§ **TEXT PASSAGE**
“I don’t love you any more”. Treat Love As a Decision and You Will Never Have to Hear These Words
“I don’t love you any more” is a cop out.
If you treat love as a decision, instead of an emotion, you can avoid ever having to hear these words in your marriage.
Did you know there is a way to keep your love for your spouse from dying? Did you know that even if your love does die there is a way to rekindle it?!
STOP Viewing Love As a Feeling!
Somewhere, everyday, a spouse utters the words, “I don’t love you anymore. I want a divorce.” The belief that love can vanish into thin air is a lie. What this statement really says is, "I don't FEEL feelings of love for you at this time".
Feelings are unpredictable. Feelings (emotions) rise and fall. Your loving feelings towards your mate are influenced by everything from how well you have been sleeping lately to how much quality time the two of you have recently spent together.
To base your love for another person on your emotional state is like basing your love for your spouse on the weather!
If love was determined by feelings all of us would constantly be falling IN love and and OUT of love with our spouses.
In a marriage both partners experience negative moods and feelings. These negative moods(i.e., feelings) cause us to not always treat our partner in a loving way.
The problem is we try and use these instances of not being treated lovingly by our partner as PROOF that our spouse does not love us. We then use this excuse - that our partner does not love us - as justification for ending the marriage.
All this really proves is that we are defining love as an emotion.
I love my wife. But there are times when I don't ACT like I love my wife. Sometimes I feel physically or emotionally down. I can be withdrawn. There are times I speak to my wife in an unloving tone of voice. These actions are not good - but they are NOT proof that I don't love my wife. They are proof I am human and far from perfect.
START Viewing Love As a Decision!
To make a decision is to make a choice. Making the decision to love someone means we make the choice to love that person regardless of our current feelings towards them. It also means we make the choice to express our love through actions on our part.
Grant Cardone states,
"Love is not a feeling, love is a decision you make and continue to make in order to create an experience that is described as love. Love is an action that if you don't use you will lose. Love is like any communication, if you never send it out, you won't get a return. Love is something you do, not something you feel because something happens to you.
Most of my life I was under the delusion that love was a feeling, something that was going to happen to me. Love is not something that happens to you but something that you make happen to you and happen to others. Love is something that grows from your actions and decisions." 
What Does Loving By Decision Look Like?
When love is a decision you make the decision and the choice to love your spouse REGARDLESS of your current feelings towards them. You separate your emotions towards your spouse from your predetermined decision to love your spouse.
Your marriage vows are the best example of how love is a decision.
When you married you VOWED – made a solemn promise – to love your husband/wife. You promised to love your spouse “for better, for worse, for richer or for poorer, and in sickness and in health”. Your marriage vows were/are a decision and choice you made – independent of your fluctuating feelings.
This is why “I don’t love you anymore” is a cop out. What this statement really means is, “I don’t want to honor my promise to love you anymore. I don’t want to put in the effort to be faithful to you in good times and bad.”

§ **DATASET CONTENT**

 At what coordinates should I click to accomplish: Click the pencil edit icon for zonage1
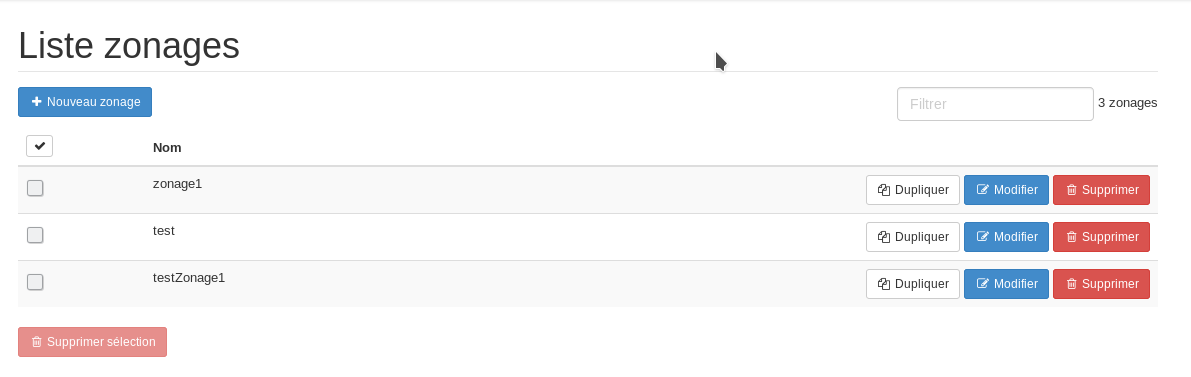pos(982,190)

§ **TASK TO COMPLETE**
In the article on treating love as a decision, what does the writer call the best example of love being a decision?

§ **EXPECTED ANSWER**
Your marriage vows.